If you do the math, then a full size candy bar bought in bulk costs you between 50 cents and a dollar per bar. That is about ten times the variety pack cost of the smaller ‘fun size’ candy bars. If you have fifty trick or treaters it is not a crazy investment. If you have five hundred then it adds up fast.
The opportunities are endless and every year more fun ways to decorate emerge. Lights, cameras, action you name it and it is yours. Want to set it up the front yard with a graveyard theme then add some tombstones and skeletons. Trying to make it fun instead then put up any of these goofy Halloween inflatables that inflate in a second and include spooky lights or inflatable archways that kids walk through to get their candy.
Another easy way to decorate is the amazing lighting options available from spotlights and haunted house displays to easy changes like orange LED lights on your porch. The new lighting options are weatherproof and waterproof. They also do not cost a lot of money to operate.

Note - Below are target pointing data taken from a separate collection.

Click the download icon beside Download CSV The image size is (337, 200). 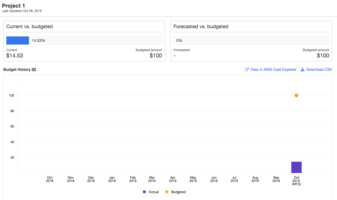click(303, 70)
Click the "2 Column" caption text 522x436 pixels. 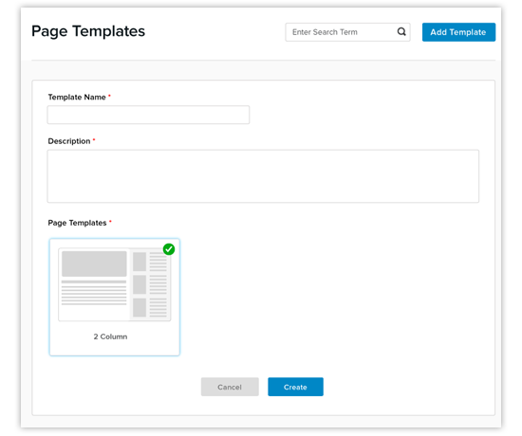[x=110, y=336]
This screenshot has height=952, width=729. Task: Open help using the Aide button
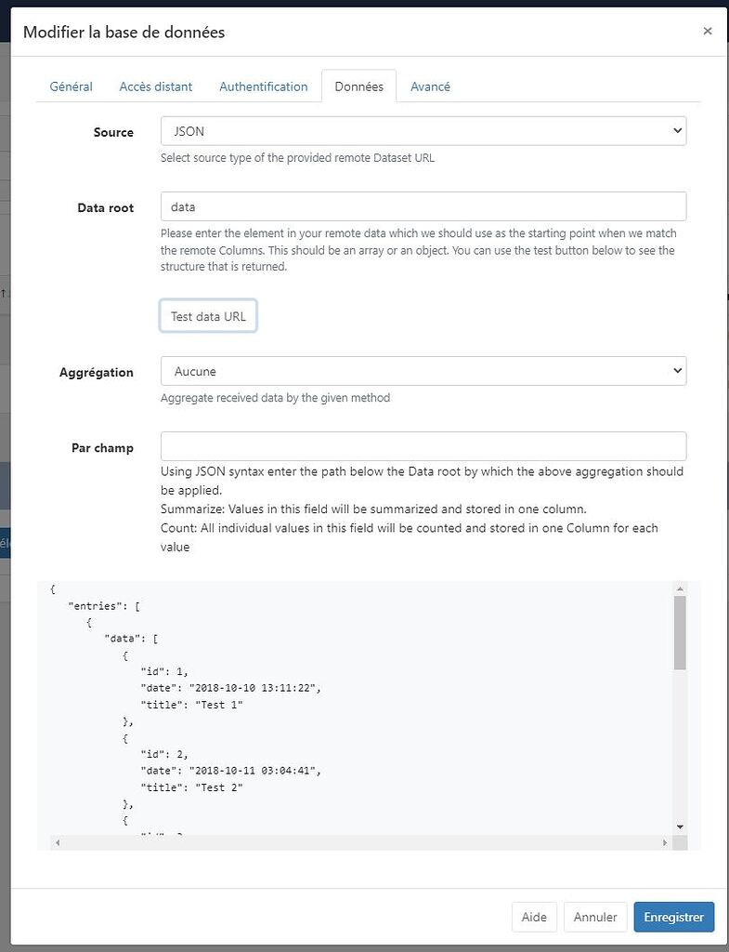coord(534,917)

If you do not want to spend a lot of money just get out the sidewalk chalk. Have your kids lay down on the sidewalk and outline them for easy chalk outlines. Make a scary police scene spooky by adding lots of outlines then placing construction paper silhouette cutouts of monsters on your windows. Just like that you have easy Halloween decorations.
Nobody wants to hear you tell them that you are going as a ‘middle-age dad’ or a ‘suburban husband.’ Go get off the couch and go into the costume shop and find something fun and frightening. Costumes have gotten cheap and there are tons of awesome options. Everyone can find something they love.
At least find a mask or a pair of glasses or something fun that adds to the Halloween spirit. At best, think of a costume that compliments something your kids are doing. Is your son Spiderman this year? How about you go as Venom. Is your little girl Red Riding Hood? You should be dressing up as the Big Bad Wolf. There are lots of fine ways to play it and to give your kids a fun Halloween surprise to start off the night.
Everyone wants a fright on Halloween and the best houses offer them something special that catches them off guard. Maybe you have a second floor window that overlooks your porch and you can put a spider on a string or a ghost to swoop down. Inside your house there might be an opportunity for something to jump out or for something to swing down when you open the door. Hang a rope that connects from your porch to a tree outside and run a ghost along it. Anything out of the ordinary helps break the monotony of modern trick or treating.